▸ ZU LÖSENDE AUFGABEN
#1 Entscheide bei jeder Aussage, ob der Text über T-Zellen bei Morbus Crohn sie stützt. Antworte mit Ja oder Nein und zitiere die entscheidenden Worte wörtlich.
(a) Die beschriebenen Zellen fehlen bei gesunden Menschen völlig.
(b) Petra Bacher ist Co-Leiterin der Studie.
(c) Die T-Zell-Rezeptoren wurden aus Blut und Darmgewebe analysiert.
#2 Greif den Text über T-Zellen bei Morbus Crohn nach seinem letzten Satz auf und setz ihn fort.

▸ TEXTBLOCK
----------------

Immunreaktionen bei chronisch entzündlichen Darmerkrankungen
Neue Population von Immunzellen entdeckt, die vermehrt bei Morbus-Crohn vorkommt
© Andre Franke/Renate Nikolaus, Kiel University
Neue Untergruppe von T-Zellen entdeckt
Die spezifischen T-Zellen lassen sich durch Analyse der T-Zell-Rezeptoren erfassen. Diese Rezeptoren befinden sich auf der Oberfläche der Zellen und unterscheiden sich zwischen den T-Zellen, je nachdem, welches Antigen sie erkennen. „Sie dienen also als eine Art Personalausweis für jede T-Zelle“, erklärt Professorin Petra Bacher, Co-Leiterin der Studie. „Mithilfe einer speziellen Sequenzierungstechnik haben wir Hunderttausende von T-Zell-Rezeptoren aus dem Blut und dem Darmgewebe von Menschen mit chronisch entzündlichen Darmerkrankungen und Gesunden analysiert.“ Zusätzlich wurden mit der sogenannten Einzelzellsequenzierung, spezifische T-Lymphozyten charakterisiert und hinsichtlich ihrer funktionellen Eigenschaften untersucht. Dabei fiel auf, dass eine bestimmte Gruppe von T-Zell-Rezeptoren im Blut von Personen mit Morbus Crohn gehäuft vorkommt. Obwohl diese Zellen auch bei gesunden Menschen vorkommen, waren sie bei an Morbus Crohn erkrankten Personen stark erhöht. Rosati: „Wir wissen, dass Morbus Crohn eine sehr heterogene Krankheit ist, die sich von Person zu Person stark unterscheidet. Das Vorhandensein oder Fehlen dieser Zellen, die wir als Crohn-assoziierte invariante T-Zellen (CAIT) bezeichnet haben, könnte möglicherweise einen neuen immunologischen Subtyp der Krankheit beschreiben.

----------------

▸ ZU PRÜFENDE DATEN

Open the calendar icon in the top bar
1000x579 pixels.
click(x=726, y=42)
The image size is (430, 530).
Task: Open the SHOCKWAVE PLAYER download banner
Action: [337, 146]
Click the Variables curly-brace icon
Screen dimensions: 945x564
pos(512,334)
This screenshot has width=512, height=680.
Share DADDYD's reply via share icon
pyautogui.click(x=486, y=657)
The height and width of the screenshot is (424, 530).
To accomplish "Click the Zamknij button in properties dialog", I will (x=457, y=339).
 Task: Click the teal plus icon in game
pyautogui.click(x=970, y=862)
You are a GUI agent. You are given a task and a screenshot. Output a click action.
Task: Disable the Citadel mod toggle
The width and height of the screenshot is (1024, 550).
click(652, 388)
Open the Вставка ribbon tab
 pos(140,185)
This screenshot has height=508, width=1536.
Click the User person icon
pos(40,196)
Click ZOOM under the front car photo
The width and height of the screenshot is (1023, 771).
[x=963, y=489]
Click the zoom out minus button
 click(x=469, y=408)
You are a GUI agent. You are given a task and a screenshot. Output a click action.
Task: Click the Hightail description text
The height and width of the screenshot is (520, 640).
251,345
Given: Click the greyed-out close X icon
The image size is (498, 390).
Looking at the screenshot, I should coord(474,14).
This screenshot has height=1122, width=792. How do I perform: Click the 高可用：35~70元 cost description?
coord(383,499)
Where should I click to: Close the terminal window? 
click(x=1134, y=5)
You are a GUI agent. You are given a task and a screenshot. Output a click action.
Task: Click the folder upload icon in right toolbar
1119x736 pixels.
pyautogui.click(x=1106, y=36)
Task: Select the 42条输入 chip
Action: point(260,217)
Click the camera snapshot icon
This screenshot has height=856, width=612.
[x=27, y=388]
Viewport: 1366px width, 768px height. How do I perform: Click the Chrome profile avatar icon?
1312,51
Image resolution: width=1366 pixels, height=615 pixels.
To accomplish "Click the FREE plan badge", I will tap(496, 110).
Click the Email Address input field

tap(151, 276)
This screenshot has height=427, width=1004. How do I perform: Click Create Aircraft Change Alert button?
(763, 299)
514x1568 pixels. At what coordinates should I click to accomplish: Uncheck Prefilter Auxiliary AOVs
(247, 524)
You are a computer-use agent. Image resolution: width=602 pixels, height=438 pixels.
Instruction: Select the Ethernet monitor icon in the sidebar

----------------

▸ ANTWORTEN
#1
(a) Nein: „Obwohl diese Zellen auch bei gesunden Menschen vorkommen, waren sie bei an Morbus Crohn erkrankten Personen stark erhöht.“
(b) Ja: „erklärt Professorin Petra Bacher, Co-Leiterin der Studie“
(c) Ja: „Hunderttausende von T-Zell-Rezeptoren aus dem Blut und dem Darmgewebe von Menschen mit chronisch entzündlichen Darmerkrankungen und Gesunden analysiert“

#2
Ansatzpunkt für diagnostisches „Profiling“
Außerdem könnten die CAIT-Zellen zur Unterscheidung von Morbus Crohn und Colitis ulcerosa dienen. Die beiden Hauptformen der chronisch entzündlichen Darmerkrankungen werden zwar häufig in einem Atemzug genannt. Es handelt sich klinisch gesehen aber um zwei unabhängige Krankheiten mit unterschiedlichen Krankheitsphänotypen. Es gibt zwar klinische Merkmale und Marker zur Unterscheidung der beiden Krankheiten, doch nicht immer sind diese eindeutig, was manchmal zu Fehldiagnosen führt. „Weitere Erkenntnisse zur Unterscheidung der beiden Formen von CED könnten zu einem besseren Verständnis der Pathophysiologie sowie zur Entwicklung künftiger Strategien für die Diagnose und Therapie der Krankheiten führen“, erklärt Seniorautor Professor Andre Franke, Direktor des IKMB.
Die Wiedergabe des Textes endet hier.